== DATA UNDER STUDY ==

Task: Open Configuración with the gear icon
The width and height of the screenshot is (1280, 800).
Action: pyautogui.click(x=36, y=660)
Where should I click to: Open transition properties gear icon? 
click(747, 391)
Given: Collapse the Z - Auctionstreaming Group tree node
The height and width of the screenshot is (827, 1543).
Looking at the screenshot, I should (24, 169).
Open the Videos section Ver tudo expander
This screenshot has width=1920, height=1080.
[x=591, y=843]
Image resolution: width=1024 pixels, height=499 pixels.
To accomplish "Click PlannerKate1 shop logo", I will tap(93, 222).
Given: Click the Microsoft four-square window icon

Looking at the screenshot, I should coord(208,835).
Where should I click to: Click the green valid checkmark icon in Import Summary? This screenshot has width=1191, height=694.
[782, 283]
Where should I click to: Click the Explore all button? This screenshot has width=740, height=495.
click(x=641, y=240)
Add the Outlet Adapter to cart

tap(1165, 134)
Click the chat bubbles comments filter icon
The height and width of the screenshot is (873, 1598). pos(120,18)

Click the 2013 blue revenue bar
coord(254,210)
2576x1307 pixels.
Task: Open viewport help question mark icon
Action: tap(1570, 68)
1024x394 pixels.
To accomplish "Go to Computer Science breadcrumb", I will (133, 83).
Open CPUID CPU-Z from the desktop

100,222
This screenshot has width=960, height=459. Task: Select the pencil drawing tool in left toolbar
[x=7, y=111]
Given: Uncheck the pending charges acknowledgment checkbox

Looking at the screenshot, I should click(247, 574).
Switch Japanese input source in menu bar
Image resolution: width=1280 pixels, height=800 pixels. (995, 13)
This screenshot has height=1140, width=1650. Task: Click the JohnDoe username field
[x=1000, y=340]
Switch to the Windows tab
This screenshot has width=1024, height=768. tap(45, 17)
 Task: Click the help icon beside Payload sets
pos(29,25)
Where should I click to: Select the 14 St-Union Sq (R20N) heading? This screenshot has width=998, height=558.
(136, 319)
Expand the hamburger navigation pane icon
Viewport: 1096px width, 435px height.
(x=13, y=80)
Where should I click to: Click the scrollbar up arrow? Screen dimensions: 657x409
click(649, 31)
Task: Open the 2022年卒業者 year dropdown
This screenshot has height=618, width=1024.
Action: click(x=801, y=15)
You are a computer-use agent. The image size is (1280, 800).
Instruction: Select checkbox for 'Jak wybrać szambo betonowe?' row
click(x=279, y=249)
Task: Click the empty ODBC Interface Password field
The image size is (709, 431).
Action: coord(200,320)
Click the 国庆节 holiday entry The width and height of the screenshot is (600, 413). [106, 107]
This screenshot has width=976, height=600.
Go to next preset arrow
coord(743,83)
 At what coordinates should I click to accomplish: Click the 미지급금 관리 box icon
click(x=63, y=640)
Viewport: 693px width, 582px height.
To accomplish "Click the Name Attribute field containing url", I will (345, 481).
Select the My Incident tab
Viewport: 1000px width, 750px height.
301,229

===

→ TASK ITEM
From the line with "This screenshot has width=976, height=600." to the final line of the listing, write out each line unchanged. Add nothing.

→ SOLUTION FOR THIS EXERCISE
This screenshot has width=976, height=600.
Go to next preset arrow
coord(743,83)
 At what coordinates should I click to accomplish: Click the 미지급금 관리 box icon
click(x=63, y=640)
Viewport: 693px width, 582px height.
To accomplish "Click the Name Attribute field containing url", I will (345, 481).
Select the My Incident tab
Viewport: 1000px width, 750px height.
301,229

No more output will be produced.